GelanggangNews – BOGOR – Jagat maya baru-baru ini dihebohkan dengan video penangkapan seorang pria yang diduga melakukan aksi pencabulan terhadap anak di bawah umur di wilayah Kecamatan Bogor Utara, Kota Bogor. Pria berusia 41 tahun tersebut kini telah diamankan oleh pihak kepolisian setelah sebelumnya sempat dikepung oleh warga setempat.
Kronologi Penangkapan
Berdasarkan rekaman video yang beredar pada Senin (11/5/2026), pelaku terlihat diamankan di sebuah ruangan sebelum akhirnya digelandang ke dalam mobil polisi. Penangkapan ini bermula dari kecurigaan dan inisiatif warga yang kemudian melaporkan temuan tersebut kepada pihak berwajib.
Kapolsek Bogor Utara, Kompol Enjo Sutarjo, mengonfirmasi bahwa insiden memilukan tersebut terjadi pada Jumat (8/5) petang, tepatnya saat waktu Maghrib.
“Kami menerima informasi dari masyarakat mengenai seorang pria yang telah diamankan oleh warga. Setelah dikonfirmasi, pria tersebut adalah terduga pelaku (pencabulan),” ujar Kompol Enjo.
Penanganan Kasus oleh Polresta Bogor Kota
Mengingat korban masih berusia 14 tahun dan masuk dalam kategori anak di bawah umur, Unit Reskrim Polsek Bogor Utara segera melakukan koordinasi dengan satuan unit khusus. Pelaku yang identitasnya kini tengah didalami lebih lanjut itu langsung dibawa ke markas kepolisian untuk menjalani pemeriksaan intensif.
Berikut adalah poin-poin penting terkait penanganan kasus tersebut:
Waktu Kejadian: Jumat, 8 Mei 2026, sekitar waktu Maghrib.
Identitas Terduga Pelaku: Seorang pria berusia 41 tahun.
Korban: Anak laki-laki berusia 14 tahun.
Status Hukum: Kasus kini resmi dilimpahkan ke Satres PPA & PPO Polresta Bogor Kota.

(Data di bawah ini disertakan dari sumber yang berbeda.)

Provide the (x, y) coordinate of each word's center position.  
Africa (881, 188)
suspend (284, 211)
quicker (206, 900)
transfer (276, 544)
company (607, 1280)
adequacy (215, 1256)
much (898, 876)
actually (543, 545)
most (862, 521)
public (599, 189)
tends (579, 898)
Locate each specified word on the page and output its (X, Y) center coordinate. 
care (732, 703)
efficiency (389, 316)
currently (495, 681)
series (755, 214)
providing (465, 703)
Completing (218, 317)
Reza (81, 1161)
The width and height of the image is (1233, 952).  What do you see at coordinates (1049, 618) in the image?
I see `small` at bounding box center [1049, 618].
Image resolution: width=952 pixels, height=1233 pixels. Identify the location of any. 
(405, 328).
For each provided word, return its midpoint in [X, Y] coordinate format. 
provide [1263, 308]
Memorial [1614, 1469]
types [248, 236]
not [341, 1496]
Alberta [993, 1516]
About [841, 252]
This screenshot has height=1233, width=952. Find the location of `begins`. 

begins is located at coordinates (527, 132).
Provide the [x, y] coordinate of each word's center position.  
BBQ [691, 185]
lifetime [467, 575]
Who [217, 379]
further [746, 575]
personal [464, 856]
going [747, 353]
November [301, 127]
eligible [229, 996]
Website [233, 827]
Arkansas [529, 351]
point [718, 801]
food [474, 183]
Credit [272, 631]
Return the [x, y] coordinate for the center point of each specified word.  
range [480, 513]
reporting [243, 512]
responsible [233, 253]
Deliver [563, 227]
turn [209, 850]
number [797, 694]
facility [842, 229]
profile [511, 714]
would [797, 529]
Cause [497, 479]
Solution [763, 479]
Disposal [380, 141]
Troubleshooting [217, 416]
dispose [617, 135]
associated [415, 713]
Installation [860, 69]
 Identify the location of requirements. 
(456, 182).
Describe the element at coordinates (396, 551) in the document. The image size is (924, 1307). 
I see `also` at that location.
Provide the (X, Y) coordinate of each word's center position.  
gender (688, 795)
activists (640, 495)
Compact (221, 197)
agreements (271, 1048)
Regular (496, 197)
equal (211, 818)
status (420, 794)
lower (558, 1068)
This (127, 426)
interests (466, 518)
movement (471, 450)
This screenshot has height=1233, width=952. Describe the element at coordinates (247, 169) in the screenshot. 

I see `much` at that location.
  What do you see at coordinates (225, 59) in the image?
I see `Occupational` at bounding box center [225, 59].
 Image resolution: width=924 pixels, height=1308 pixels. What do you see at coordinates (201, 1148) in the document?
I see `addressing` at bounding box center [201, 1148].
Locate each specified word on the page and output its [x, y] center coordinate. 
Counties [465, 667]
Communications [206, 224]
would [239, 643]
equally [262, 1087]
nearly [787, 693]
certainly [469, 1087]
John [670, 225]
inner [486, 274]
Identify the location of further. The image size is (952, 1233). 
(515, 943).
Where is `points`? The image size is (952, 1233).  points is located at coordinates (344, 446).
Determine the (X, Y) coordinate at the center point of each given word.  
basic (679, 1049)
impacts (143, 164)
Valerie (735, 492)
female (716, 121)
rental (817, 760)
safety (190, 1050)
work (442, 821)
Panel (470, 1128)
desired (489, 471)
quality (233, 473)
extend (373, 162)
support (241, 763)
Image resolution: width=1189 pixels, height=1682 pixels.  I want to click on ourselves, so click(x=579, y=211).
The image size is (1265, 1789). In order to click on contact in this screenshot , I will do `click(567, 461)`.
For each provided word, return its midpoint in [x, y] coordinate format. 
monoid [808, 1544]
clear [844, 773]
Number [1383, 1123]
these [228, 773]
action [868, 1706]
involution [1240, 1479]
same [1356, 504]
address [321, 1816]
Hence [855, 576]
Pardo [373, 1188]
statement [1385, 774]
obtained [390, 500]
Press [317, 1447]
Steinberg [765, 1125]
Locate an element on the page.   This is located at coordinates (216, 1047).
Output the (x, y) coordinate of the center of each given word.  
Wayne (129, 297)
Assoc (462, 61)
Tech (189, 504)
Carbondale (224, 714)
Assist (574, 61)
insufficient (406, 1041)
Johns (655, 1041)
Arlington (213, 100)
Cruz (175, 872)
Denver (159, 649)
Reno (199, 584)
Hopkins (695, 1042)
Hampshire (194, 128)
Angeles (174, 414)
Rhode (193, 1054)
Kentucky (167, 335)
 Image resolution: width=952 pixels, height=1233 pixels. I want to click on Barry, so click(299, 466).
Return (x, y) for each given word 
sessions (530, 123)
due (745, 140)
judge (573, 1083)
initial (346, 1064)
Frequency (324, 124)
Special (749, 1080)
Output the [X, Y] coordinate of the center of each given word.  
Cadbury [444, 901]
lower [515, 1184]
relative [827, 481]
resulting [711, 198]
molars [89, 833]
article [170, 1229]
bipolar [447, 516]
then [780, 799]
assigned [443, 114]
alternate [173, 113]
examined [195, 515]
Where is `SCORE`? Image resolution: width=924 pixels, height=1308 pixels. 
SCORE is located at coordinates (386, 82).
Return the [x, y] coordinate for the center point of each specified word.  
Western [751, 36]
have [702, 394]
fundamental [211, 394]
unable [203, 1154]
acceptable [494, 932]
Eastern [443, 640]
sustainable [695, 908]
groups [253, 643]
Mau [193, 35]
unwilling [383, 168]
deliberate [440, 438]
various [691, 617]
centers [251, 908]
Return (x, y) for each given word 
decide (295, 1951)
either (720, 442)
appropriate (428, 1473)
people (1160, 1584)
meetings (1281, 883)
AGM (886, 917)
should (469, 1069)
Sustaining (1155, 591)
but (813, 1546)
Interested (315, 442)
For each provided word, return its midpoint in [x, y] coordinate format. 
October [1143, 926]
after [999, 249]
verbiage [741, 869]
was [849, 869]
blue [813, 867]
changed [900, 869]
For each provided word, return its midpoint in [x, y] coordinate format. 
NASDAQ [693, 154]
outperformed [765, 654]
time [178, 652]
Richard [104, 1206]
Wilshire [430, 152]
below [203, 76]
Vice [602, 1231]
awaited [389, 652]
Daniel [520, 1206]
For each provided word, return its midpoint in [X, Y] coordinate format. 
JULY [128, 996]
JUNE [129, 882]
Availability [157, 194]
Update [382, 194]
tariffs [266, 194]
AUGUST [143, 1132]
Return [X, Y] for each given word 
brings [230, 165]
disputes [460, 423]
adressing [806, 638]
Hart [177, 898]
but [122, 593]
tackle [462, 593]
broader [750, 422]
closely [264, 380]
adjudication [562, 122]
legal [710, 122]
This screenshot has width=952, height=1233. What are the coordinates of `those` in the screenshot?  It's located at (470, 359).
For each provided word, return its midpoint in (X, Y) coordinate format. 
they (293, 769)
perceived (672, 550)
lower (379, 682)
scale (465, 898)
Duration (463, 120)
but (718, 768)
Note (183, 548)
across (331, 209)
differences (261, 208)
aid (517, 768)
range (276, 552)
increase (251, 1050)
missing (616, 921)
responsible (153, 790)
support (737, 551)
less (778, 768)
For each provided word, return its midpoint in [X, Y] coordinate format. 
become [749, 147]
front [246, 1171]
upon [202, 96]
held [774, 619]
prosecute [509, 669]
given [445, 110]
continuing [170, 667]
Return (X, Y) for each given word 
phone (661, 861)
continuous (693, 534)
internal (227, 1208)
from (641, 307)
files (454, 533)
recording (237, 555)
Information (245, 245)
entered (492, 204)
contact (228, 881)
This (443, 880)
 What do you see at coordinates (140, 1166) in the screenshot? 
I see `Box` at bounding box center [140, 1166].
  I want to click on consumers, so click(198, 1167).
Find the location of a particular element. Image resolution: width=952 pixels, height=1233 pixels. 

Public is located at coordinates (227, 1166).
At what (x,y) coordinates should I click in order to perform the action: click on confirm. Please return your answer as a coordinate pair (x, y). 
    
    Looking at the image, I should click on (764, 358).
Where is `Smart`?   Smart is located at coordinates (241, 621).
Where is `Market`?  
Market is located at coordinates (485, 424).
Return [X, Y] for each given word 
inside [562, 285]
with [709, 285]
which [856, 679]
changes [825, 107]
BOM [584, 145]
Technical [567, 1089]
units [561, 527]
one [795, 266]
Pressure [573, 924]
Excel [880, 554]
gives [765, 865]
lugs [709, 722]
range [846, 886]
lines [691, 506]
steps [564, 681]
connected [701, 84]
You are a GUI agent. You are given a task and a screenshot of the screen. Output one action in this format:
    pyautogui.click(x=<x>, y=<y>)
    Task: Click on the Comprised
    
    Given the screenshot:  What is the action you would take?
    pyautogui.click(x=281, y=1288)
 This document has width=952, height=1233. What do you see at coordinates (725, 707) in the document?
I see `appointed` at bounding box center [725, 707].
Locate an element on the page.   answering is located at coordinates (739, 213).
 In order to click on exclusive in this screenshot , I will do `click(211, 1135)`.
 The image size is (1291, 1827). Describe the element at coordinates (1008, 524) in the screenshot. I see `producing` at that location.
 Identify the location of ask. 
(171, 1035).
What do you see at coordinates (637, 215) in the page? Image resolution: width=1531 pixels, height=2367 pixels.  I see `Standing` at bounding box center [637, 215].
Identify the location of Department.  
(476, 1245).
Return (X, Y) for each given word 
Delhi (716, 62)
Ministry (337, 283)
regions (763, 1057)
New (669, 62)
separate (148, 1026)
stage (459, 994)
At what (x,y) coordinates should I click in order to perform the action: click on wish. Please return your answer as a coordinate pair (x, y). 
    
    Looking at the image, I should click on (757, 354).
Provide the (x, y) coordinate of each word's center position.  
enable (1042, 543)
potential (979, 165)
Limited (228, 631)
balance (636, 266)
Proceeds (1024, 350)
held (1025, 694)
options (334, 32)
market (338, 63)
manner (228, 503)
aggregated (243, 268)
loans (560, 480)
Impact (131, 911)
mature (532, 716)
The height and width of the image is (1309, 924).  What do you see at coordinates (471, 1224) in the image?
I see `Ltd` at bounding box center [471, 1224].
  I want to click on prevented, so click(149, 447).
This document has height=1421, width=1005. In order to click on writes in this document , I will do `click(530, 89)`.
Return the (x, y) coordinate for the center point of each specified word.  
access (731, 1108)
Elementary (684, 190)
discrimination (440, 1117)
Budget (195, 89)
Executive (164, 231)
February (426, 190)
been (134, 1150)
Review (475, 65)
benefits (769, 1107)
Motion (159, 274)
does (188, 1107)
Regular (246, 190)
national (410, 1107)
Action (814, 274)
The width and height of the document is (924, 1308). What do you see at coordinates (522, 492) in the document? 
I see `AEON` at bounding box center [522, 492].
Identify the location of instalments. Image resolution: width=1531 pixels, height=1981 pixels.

“Piket Pawas segera menuju lokasi untuk mengamankan laki-laki tersebut. Mengingat kasus ini melibatkan anak di bawah umur, penanganannya kami serahkan sepenuhnya kepada Unit PPA Polresta Bogor Kota untuk proses penyidikan lebih lanjut,” pungkas Kompol Enjo.
Catatan: Kejadian ini menjadi pengingat bagi para orang tua untuk meningkatkan kewaspadaan dan pengawasan terhadap aktivitas anak di lingkungan sekitar guna mencegah terjadinya tindak kriminal serupa.